| Task inputs |

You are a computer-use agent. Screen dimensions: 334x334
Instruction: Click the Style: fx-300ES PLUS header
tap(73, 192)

* * *

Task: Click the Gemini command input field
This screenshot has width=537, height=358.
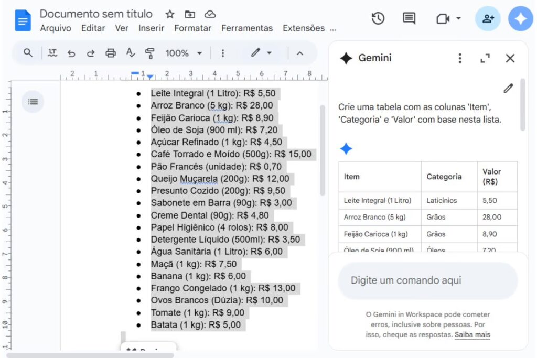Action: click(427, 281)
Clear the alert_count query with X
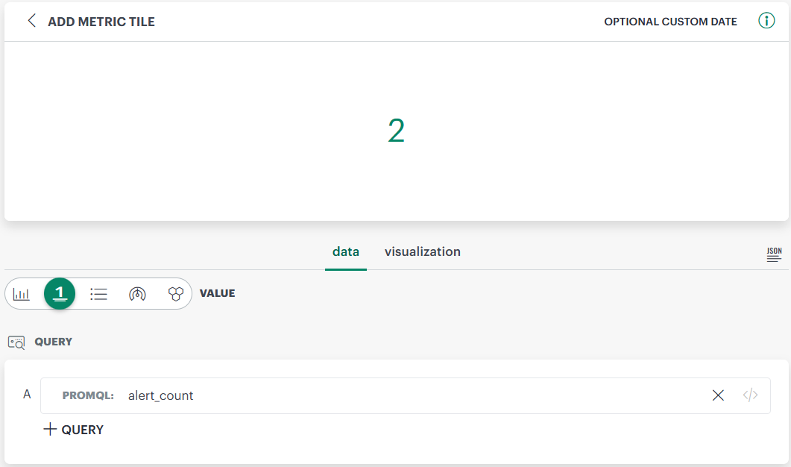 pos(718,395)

* * *

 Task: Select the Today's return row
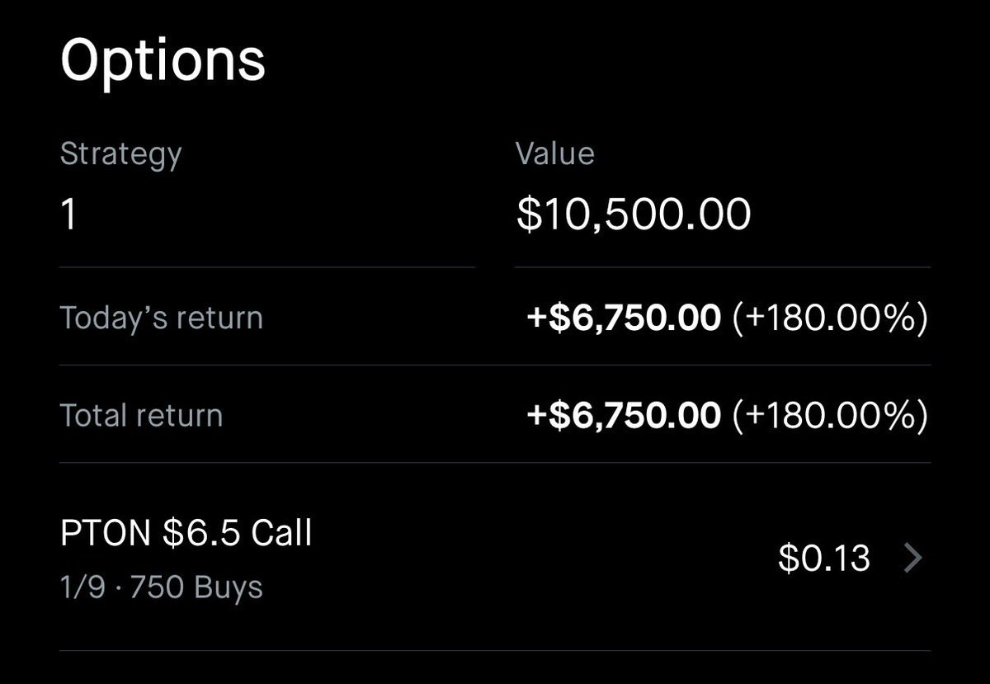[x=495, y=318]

| Given task |
Reproduce the items from the line with "Task: Click the Gemini command input field" up to and including the line with "pos(718,395)", swapping "screenshot" for "image" and keeping everything else the same. Omit the pictures from your answer.

| Output for this task |
Task: Click the Gemini command input field
This image has width=537, height=358.
Action: click(427, 281)
Clear the alert_count query with X
 pos(718,395)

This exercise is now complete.